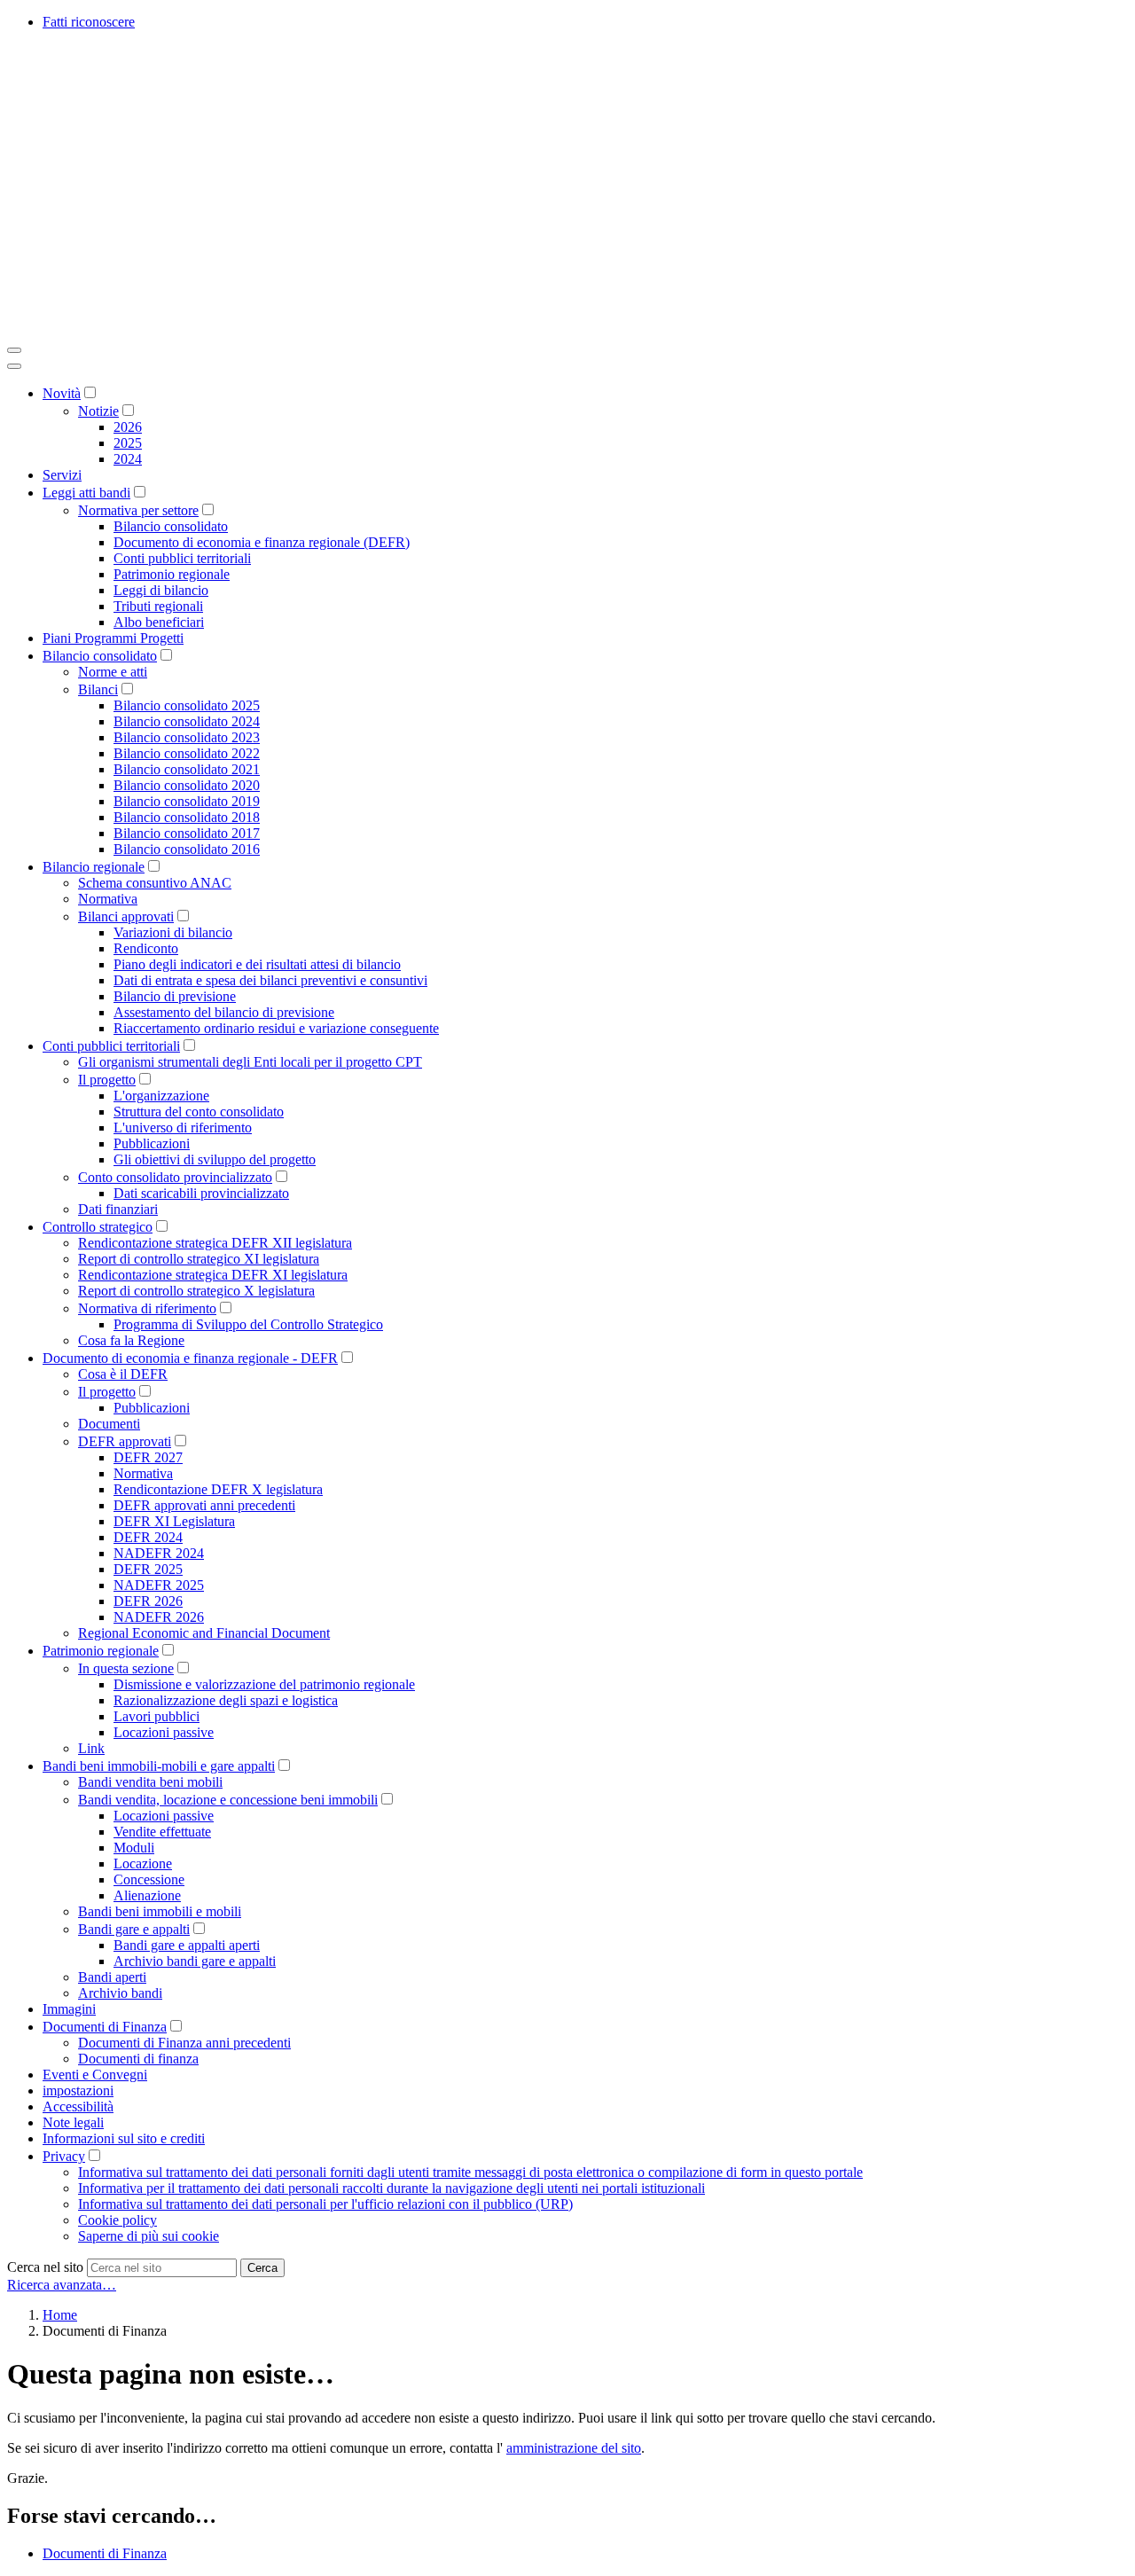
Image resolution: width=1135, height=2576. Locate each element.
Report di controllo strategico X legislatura (196, 1290)
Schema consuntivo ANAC (154, 882)
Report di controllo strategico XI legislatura (198, 1258)
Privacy (64, 2156)
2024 (128, 458)
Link (91, 1748)
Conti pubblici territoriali (182, 558)
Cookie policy (117, 2220)
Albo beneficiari (159, 622)
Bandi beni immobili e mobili (159, 1911)
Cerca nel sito (45, 2267)
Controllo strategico (98, 1226)
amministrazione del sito (573, 2447)
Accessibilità (78, 2106)
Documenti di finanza (138, 2058)
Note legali (73, 2122)
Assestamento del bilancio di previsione (224, 1012)
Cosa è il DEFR (123, 1374)
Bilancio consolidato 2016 (187, 849)
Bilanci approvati (126, 916)
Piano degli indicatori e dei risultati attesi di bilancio (257, 964)
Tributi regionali (158, 606)
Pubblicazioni (152, 1143)
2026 (128, 427)
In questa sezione (126, 1668)
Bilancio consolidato (171, 526)
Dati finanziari (118, 1209)
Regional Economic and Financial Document (204, 1632)
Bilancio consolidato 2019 (187, 801)
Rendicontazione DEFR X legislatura (218, 1489)
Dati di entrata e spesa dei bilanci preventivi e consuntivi (270, 980)
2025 (128, 442)
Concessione (149, 1879)
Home (60, 2314)
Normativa (107, 898)
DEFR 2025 (148, 1569)
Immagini (69, 2008)
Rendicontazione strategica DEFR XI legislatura (213, 1274)
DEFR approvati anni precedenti (204, 1505)
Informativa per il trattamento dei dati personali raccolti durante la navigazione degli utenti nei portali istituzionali (391, 2188)
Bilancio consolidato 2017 (187, 833)
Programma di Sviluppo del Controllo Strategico (248, 1324)
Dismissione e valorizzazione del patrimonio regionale (264, 1684)
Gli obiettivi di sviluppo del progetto (215, 1159)
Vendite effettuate (162, 1831)
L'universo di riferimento (183, 1127)
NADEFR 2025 (159, 1585)
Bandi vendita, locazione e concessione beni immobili (228, 1799)
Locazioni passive (164, 1732)
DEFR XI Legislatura (174, 1521)
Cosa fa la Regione (131, 1340)
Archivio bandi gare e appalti (195, 1961)
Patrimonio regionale (172, 574)
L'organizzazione (161, 1095)
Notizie (98, 411)
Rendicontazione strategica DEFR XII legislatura (215, 1242)
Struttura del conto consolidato (199, 1111)
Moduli (134, 1847)
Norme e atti (112, 671)
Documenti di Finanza (105, 2026)
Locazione (143, 1863)
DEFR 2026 (148, 1601)
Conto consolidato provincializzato (175, 1177)
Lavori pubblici (157, 1716)
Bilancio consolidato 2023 (187, 737)
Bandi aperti (112, 1977)
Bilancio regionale (94, 866)
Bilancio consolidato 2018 (187, 817)
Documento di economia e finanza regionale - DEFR (190, 1358)
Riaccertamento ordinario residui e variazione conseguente (276, 1028)
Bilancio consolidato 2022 (187, 753)
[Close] (14, 366)
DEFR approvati (124, 1441)
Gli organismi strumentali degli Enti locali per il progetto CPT (250, 1061)
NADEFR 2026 (159, 1617)
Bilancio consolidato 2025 (187, 705)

◆ ◆ ◆

■ **REQUIREMENT**: A line belongs in the answer if it contains the word "regionale"; please copy each such line from the material.

■ **RESULT OF THE TASK**:
Dismissione e valorizzazione del patrimonio regionale (264, 1684)
Patrimonio regionale (172, 574)
Bilancio regionale (94, 866)
Documento di economia e finanza regionale - DEFR (190, 1358)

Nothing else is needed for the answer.